#### Records provided
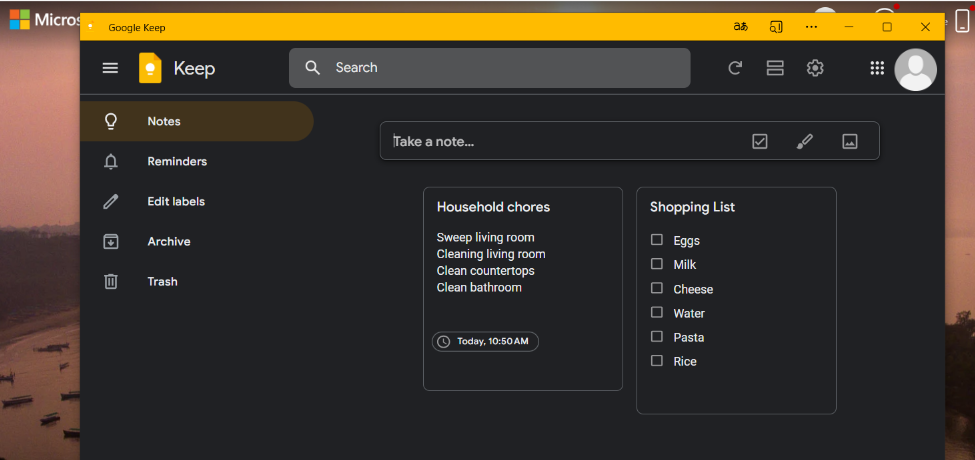
Task: Click the Keep lightbulb logo
Action: [150, 68]
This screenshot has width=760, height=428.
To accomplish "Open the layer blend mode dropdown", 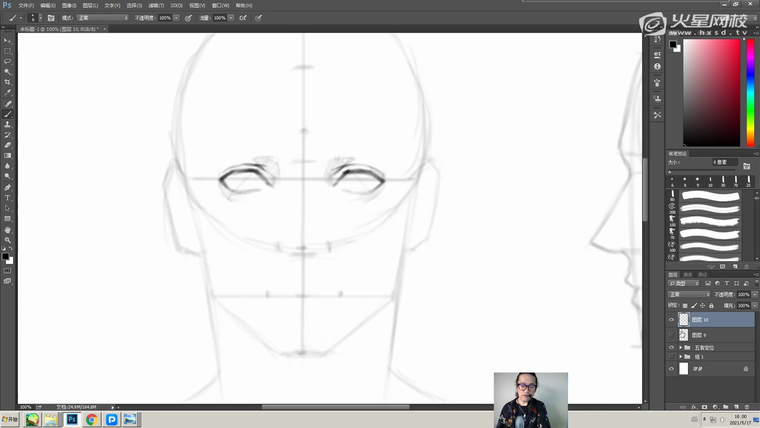I will point(688,295).
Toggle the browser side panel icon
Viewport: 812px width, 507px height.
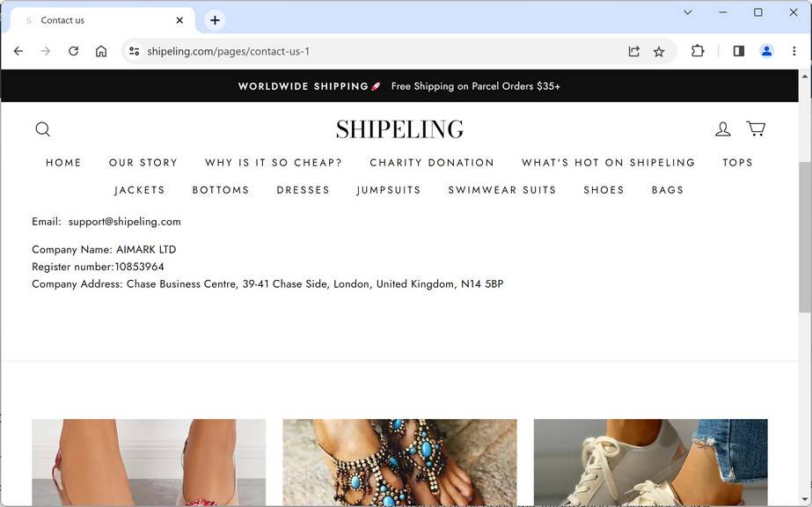pyautogui.click(x=739, y=51)
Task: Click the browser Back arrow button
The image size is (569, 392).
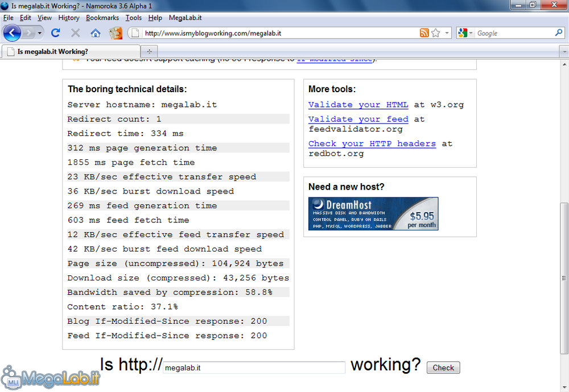Action: pos(12,33)
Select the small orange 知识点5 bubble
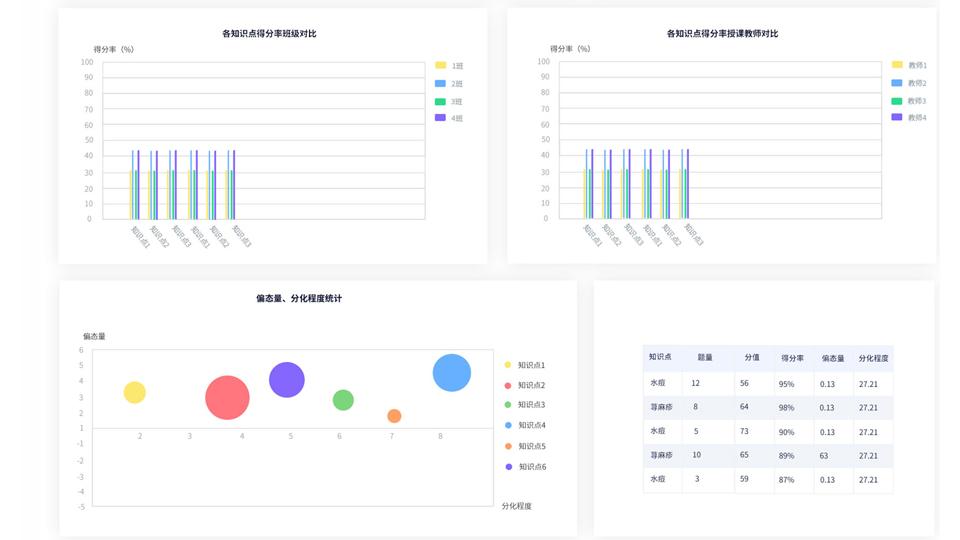 pyautogui.click(x=394, y=416)
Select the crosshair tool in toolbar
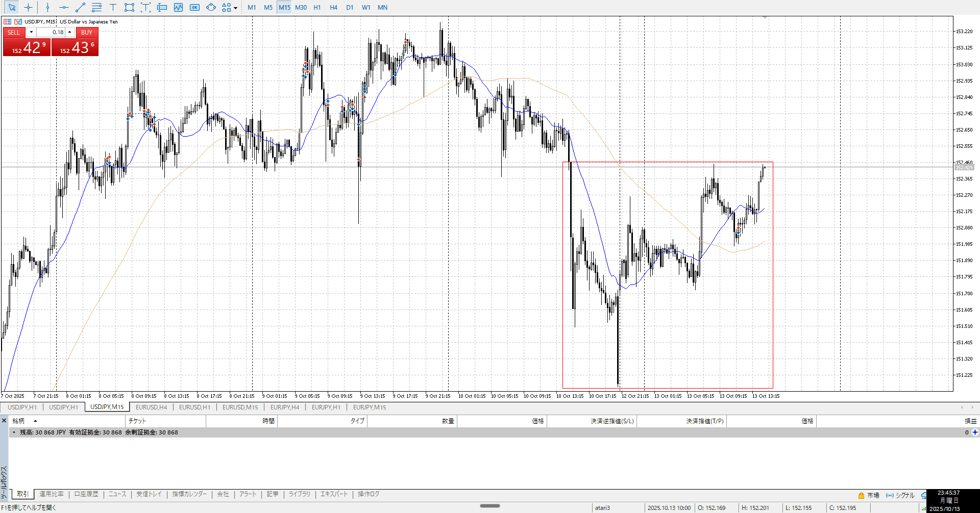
########
> Activity
Check the material above line by line, and give only the number of lines holding the string "browser".

> Answer for the task
2